Material to process ->
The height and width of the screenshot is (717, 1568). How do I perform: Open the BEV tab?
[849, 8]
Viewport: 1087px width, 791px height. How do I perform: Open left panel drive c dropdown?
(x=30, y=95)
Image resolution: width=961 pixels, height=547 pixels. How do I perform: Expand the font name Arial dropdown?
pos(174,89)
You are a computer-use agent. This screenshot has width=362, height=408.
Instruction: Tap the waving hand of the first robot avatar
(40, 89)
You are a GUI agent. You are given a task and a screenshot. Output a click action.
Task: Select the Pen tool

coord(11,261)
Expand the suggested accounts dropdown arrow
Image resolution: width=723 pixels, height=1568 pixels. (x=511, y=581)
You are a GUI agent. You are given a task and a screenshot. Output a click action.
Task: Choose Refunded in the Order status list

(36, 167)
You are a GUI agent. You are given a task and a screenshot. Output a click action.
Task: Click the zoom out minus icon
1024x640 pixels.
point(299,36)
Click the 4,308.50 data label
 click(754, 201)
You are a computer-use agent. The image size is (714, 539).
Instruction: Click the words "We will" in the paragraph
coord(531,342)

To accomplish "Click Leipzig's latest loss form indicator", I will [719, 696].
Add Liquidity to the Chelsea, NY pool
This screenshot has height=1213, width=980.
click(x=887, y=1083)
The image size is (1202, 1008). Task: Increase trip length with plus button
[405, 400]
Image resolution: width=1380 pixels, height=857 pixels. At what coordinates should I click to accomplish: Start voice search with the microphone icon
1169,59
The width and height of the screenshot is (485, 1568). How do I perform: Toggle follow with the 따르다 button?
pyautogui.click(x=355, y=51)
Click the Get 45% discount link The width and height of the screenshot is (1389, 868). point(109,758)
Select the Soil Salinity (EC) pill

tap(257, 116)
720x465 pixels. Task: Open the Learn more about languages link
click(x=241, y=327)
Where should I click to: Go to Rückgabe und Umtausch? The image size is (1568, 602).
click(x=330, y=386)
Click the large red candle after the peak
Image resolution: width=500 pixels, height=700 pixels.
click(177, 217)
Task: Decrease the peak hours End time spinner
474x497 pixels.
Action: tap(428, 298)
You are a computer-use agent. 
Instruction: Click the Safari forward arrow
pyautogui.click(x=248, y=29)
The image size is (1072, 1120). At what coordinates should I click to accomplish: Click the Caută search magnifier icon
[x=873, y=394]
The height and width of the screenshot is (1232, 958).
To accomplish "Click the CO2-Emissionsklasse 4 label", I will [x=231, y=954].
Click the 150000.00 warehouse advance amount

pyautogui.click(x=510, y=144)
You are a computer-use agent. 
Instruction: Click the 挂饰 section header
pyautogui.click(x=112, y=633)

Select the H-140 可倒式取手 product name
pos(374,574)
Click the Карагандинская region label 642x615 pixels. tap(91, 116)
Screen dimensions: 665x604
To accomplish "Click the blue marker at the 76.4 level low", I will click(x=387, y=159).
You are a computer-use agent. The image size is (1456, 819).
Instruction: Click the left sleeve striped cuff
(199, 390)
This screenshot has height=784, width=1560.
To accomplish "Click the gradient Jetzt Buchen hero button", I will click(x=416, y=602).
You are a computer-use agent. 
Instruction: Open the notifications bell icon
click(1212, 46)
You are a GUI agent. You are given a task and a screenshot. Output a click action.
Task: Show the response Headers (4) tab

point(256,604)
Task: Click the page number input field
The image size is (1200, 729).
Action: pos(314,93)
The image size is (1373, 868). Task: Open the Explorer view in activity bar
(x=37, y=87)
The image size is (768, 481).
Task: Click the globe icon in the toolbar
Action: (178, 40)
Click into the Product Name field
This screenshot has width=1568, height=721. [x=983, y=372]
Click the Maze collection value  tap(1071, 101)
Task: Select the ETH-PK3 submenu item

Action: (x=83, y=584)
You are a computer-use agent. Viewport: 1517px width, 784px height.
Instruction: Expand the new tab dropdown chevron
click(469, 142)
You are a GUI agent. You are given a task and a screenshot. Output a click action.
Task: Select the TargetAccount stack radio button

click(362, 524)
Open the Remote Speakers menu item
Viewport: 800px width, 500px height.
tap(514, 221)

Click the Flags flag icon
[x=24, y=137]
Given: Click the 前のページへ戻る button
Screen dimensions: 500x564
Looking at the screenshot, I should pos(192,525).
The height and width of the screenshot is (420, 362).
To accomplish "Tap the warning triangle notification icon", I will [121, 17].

Task to carry out -> Can you convert all the rows above into a JSON list of strings, one string per line, leaving out blank lines?

Written reply ->
[
  "The height and width of the screenshot is (717, 1568). How do I perform: Open the BEV tab?",
  "[849, 8]",
  "Viewport: 1087px width, 791px height. How do I perform: Open left panel drive c dropdown?",
  "(x=30, y=95)",
  "Image resolution: width=961 pixels, height=547 pixels. How do I perform: Expand the font name Arial dropdown?",
  "pos(174,89)",
  "You are a computer-use agent. This screenshot has width=362, height=408.",
  "Instruction: Tap the waving hand of the first robot avatar",
  "(40, 89)",
  "You are a GUI agent. You are given a task and a screenshot. Output a click action.",
  "Task: Select the Pen tool",
  "coord(11,261)",
  "Expand the suggested accounts dropdown arrow",
  "Image resolution: width=723 pixels, height=1568 pixels. (x=511, y=581)",
  "You are a GUI agent. You are given a task and a screenshot. Output a click action.",
  "Task: Choose Refunded in the Order status list",
  "(36, 167)",
  "You are a GUI agent. You are given a task and a screenshot. Output a click action.",
  "Task: Click the zoom out minus icon",
  "1024x640 pixels.",
  "point(299,36)",
  "Click the 4,308.50 data label",
  " click(754, 201)",
  "You are a computer-use agent. The image size is (714, 539).",
  "Instruction: Click the words \"We will\" in the paragraph",
  "coord(531,342)",
  "To accomplish \"Click Leipzig's latest loss form indicator\", I will [719, 696].",
  "Add Liquidity to the Chelsea, NY pool",
  "This screenshot has height=1213, width=980.",
  "click(x=887, y=1083)",
  "The image size is (1202, 1008). Task: Increase trip length with plus button",
  "[405, 400]",
  "Image resolution: width=1380 pixels, height=857 pixels. At what coordinates should I click to accomplish: Start voice search with the microphone icon",
  "1169,59",
  "The width and height of the screenshot is (485, 1568). How do I perform: Toggle follow with the 따르다 button?",
  "pyautogui.click(x=355, y=51)",
  "Click the Get 45% discount link The width and height of the screenshot is (1389, 868). point(109,758)",
  "Select the Soil Salinity (EC) pill",
  "tap(257, 116)",
  "720x465 pixels. Task: Open the Learn more about languages link",
  "click(x=241, y=327)",
  "Where should I click to: Go to Rückgabe und Umtausch? The image size is (1568, 602).",
  "click(x=330, y=386)",
  "Click the large red candle after the peak",
  "Image resolution: width=500 pixels, height=700 pixels.",
  "click(177, 217)",
  "Task: Decrease the peak hours End time spinner",
  "474x497 pixels.",
  "Action: tap(428, 298)",
  "You are a computer-use agent. ",
  "Instruction: Click the Safari forward arrow",
  "pyautogui.click(x=248, y=29)",
  "The image size is (1072, 1120). At what coordinates should I click to accomplish: Click the Caută search magnifier icon",
  "[x=873, y=394]",
  "The height and width of the screenshot is (1232, 958).",
  "To accomplish \"Click the CO2-Emissionsklasse 4 label\", I will [x=231, y=954].",
  "Click the 150000.00 warehouse advance amount",
  "pyautogui.click(x=510, y=144)",
  "You are a computer-use agent. ",
  "Instruction: Click the 挂饰 section header",
  "pyautogui.click(x=112, y=633)",
  "Select the H-140 可倒式取手 product name",
  "pos(374,574)",
  "Click the Карагандинская region label 642x615 pixels. tap(91, 116)",
  "Screen dimensions: 665x604",
  "To accomplish \"Click the blue marker at the 76.4 level low\", I will click(x=387, y=159).",
  "You are a computer-use agent. The image size is (1456, 819).",
  "Instruction: Click the left sleeve striped cuff",
  "(199, 390)",
  "This screenshot has height=784, width=1560.",
  "To accomplish \"Click the gradient Jetzt Buchen hero button\", I will click(x=416, y=602).",
  "You are a computer-use agent. ",
  "Instruction: Open the notifications bell icon",
  "click(1212, 46)",
  "You are a GUI agent. You are given a task and a screenshot. Output a click action.",
  "Task: Show the response Headers (4) tab",
  "point(256,604)",
  "Task: Click the page number input field",
  "The image size is (1200, 729).",
  "Action: pos(314,93)",
  "The image size is (1373, 868). Task: Open the Explorer view in activity bar",
  "(x=37, y=87)",
  "The image size is (768, 481).",
  "Task: Click the globe icon in the toolbar",
  "Action: (178, 40)",
  "Click into the Product Name field",
  "This screenshot has width=1568, height=721. [x=983, y=372]",
  "Click the Maze collection value  tap(1071, 101)",
  "Task: Select the ETH-PK3 submenu item",
  "Action: (x=83, y=584)",
  "You are a computer-use agent. Viewport: 1517px width, 784px height.",
  "Instruction: Expand the new tab dropdown chevron",
  "click(469, 142)",
  "You are a GUI agent. You are given a task and a screenshot. Output a click action.",
  "Task: Select the TargetAccount stack radio button",
  "click(362, 524)",
  "Open the Remote Speakers menu item",
  "Viewport: 800px width, 500px height.",
  "tap(514, 221)",
  "Click the Flags flag icon",
  "[x=24, y=137]",
  "Given: Click the 前のページへ戻る button",
  "Screen dimensions: 500x564",
  "Looking at the screenshot, I should pos(192,525).",
  "The height and width of the screenshot is (420, 362).",
  "To accomplish \"Tap the warning triangle notification icon\", I will [121, 17]."
]